**Action item**
The answer is to be an exact copy of the lines below running from the line with "Viewport: 1285px width, 529px" down to the line with "Task: Select the Increase column header", both ends included, and nothing more.

Records contained in a dataset:
◇ ◇ ◇
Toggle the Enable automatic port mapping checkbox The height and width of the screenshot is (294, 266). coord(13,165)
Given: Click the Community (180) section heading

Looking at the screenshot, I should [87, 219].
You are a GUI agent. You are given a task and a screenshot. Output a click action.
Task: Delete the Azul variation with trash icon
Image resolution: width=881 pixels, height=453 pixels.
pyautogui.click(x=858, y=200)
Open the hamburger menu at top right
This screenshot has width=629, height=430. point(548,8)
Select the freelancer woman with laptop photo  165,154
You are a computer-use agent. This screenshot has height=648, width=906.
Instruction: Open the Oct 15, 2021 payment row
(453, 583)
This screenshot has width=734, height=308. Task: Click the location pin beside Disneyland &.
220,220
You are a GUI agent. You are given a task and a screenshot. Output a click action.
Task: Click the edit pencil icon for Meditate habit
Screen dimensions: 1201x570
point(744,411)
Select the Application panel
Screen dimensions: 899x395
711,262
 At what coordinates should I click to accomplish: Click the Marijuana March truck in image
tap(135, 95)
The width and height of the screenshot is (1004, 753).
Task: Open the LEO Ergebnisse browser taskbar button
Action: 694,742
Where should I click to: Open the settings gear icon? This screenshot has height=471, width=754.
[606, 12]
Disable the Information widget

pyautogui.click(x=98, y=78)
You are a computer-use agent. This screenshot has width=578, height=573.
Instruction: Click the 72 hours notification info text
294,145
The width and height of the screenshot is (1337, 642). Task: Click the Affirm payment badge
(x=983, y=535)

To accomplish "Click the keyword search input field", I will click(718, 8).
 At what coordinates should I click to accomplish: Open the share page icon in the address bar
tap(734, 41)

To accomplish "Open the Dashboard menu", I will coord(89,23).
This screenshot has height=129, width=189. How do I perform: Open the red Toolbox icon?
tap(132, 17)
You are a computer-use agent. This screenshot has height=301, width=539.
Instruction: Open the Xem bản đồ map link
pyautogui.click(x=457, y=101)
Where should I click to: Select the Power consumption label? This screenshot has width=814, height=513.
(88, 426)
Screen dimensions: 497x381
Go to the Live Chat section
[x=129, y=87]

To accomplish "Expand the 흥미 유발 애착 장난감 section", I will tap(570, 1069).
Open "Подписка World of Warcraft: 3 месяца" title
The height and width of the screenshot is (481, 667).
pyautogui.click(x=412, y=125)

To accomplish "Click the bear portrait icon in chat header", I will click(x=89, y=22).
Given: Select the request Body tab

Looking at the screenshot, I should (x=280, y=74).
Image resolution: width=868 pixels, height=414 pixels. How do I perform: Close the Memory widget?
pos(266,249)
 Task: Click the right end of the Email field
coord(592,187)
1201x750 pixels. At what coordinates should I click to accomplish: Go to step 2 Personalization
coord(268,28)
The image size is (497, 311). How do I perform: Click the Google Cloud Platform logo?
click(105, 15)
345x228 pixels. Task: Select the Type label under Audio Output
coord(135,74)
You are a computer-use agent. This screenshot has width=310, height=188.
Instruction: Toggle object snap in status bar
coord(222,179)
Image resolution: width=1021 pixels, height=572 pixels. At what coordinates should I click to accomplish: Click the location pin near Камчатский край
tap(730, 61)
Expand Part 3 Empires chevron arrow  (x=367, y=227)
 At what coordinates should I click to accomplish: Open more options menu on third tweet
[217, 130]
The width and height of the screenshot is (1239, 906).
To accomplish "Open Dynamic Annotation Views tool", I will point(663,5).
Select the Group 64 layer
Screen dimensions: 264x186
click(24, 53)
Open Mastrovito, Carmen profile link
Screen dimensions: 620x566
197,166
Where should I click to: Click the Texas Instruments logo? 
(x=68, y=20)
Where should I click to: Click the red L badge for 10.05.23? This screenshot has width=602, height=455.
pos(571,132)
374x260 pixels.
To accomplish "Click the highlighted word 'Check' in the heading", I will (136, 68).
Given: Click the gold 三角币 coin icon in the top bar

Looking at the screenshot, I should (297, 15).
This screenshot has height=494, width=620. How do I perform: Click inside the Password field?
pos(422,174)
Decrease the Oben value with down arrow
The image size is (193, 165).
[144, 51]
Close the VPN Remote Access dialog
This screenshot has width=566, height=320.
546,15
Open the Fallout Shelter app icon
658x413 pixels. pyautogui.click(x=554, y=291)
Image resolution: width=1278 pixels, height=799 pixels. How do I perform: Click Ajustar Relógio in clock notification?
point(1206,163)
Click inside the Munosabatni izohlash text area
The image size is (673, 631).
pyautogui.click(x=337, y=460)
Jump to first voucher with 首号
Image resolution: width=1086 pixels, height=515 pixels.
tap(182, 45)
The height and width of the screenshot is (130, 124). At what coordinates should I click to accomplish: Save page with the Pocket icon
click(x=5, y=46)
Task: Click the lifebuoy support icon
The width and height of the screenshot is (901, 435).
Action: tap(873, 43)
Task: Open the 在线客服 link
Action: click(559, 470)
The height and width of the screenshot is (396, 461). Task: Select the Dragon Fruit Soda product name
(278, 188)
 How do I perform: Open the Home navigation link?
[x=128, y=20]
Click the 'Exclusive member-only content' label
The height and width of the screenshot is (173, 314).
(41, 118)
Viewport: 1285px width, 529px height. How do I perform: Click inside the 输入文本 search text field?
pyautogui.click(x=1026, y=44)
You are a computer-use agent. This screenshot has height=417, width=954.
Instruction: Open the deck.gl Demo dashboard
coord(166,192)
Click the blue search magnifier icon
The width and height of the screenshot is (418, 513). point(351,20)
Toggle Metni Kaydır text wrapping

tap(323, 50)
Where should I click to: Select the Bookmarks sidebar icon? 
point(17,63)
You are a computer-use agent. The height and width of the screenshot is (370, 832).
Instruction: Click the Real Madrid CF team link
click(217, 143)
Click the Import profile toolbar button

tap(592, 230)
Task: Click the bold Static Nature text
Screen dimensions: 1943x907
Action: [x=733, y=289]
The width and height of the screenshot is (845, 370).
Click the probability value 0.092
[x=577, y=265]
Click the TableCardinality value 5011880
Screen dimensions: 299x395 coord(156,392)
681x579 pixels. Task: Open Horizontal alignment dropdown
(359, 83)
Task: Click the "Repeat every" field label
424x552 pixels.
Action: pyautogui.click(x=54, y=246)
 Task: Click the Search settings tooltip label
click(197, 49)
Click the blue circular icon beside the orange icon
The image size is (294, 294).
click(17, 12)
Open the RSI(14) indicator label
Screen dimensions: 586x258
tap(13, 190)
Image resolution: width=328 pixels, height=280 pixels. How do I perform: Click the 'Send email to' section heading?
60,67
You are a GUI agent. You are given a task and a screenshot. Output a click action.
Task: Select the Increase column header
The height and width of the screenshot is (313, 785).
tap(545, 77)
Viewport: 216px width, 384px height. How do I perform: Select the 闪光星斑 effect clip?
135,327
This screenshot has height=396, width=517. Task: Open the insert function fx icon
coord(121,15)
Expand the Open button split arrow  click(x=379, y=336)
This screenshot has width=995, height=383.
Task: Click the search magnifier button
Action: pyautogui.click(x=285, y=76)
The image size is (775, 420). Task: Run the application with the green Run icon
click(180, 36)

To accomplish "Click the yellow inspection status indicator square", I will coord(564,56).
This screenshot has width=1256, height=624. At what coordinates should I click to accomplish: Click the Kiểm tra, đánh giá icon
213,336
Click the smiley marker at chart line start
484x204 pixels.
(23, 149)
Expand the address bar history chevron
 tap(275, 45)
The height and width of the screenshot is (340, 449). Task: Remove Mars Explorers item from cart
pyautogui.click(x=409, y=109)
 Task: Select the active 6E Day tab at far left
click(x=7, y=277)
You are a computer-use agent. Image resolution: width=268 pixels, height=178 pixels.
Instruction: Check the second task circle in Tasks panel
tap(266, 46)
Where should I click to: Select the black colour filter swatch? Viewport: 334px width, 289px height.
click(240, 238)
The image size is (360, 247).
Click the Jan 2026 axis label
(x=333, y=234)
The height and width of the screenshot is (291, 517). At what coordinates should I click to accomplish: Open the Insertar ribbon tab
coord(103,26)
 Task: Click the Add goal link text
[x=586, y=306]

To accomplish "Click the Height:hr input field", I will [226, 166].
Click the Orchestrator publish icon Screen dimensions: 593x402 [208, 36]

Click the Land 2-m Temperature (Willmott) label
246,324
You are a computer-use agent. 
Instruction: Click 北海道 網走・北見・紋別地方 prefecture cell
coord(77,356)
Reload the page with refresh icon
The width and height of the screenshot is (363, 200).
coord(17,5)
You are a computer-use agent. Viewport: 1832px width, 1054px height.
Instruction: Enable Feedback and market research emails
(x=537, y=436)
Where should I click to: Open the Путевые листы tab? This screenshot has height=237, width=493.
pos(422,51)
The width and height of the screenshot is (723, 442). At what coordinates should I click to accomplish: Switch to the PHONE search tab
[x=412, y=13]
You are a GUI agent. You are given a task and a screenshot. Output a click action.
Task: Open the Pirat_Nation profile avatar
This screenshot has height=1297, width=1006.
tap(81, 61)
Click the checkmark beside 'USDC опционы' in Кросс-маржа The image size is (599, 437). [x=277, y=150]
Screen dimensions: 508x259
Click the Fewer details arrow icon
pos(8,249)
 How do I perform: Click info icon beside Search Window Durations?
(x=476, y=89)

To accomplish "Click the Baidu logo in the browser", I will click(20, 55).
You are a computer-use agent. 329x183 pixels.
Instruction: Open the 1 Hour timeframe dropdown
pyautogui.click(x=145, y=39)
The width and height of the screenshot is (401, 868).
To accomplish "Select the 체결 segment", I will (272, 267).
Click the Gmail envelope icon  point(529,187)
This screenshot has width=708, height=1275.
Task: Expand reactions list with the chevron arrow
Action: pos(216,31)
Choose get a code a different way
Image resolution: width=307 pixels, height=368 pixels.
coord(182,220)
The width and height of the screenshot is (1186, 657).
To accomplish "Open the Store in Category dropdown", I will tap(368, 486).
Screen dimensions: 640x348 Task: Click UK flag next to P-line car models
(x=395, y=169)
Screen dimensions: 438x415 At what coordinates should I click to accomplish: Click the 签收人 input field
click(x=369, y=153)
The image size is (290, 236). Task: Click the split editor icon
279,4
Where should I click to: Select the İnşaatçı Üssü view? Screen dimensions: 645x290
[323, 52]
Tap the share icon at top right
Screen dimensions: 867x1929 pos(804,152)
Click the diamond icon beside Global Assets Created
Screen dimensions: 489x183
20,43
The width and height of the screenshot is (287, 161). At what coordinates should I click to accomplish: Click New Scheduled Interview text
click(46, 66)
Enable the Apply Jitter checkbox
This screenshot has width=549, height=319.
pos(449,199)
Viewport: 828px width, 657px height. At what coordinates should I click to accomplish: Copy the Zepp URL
◇ ◇ ◇
**Problem solution**
Viewport: 1285px width, 529px height. How do I perform: Click inside the 输入文本 search text field?
pyautogui.click(x=1026, y=44)
You are a computer-use agent. This screenshot has height=417, width=954.
Instruction: Open the deck.gl Demo dashboard
coord(166,192)
Click the blue search magnifier icon
The width and height of the screenshot is (418, 513). point(351,20)
Toggle Metni Kaydır text wrapping

tap(323, 50)
Where should I click to: Select the Bookmarks sidebar icon? 
point(17,63)
You are a computer-use agent. The height and width of the screenshot is (370, 832).
Instruction: Click the Real Madrid CF team link
click(217, 143)
Click the Import profile toolbar button

tap(592, 230)
Task: Click the bold Static Nature text
Screen dimensions: 1943x907
Action: [x=733, y=289]
The width and height of the screenshot is (845, 370).
Click the probability value 0.092
[x=577, y=265]
Click the TableCardinality value 5011880
Screen dimensions: 299x395 coord(156,392)
681x579 pixels. Task: Open Horizontal alignment dropdown
(359, 83)
Task: Click the "Repeat every" field label
424x552 pixels.
Action: pyautogui.click(x=54, y=246)
 Task: Click the Search settings tooltip label
click(197, 49)
Click the blue circular icon beside the orange icon
The image size is (294, 294).
click(17, 12)
Open the RSI(14) indicator label
Screen dimensions: 586x258
tap(13, 190)
Image resolution: width=328 pixels, height=280 pixels. How do I perform: Click the 'Send email to' section heading?
60,67
You are a GUI agent. You are given a task and a screenshot. Output a click action.
Task: Select the Increase column header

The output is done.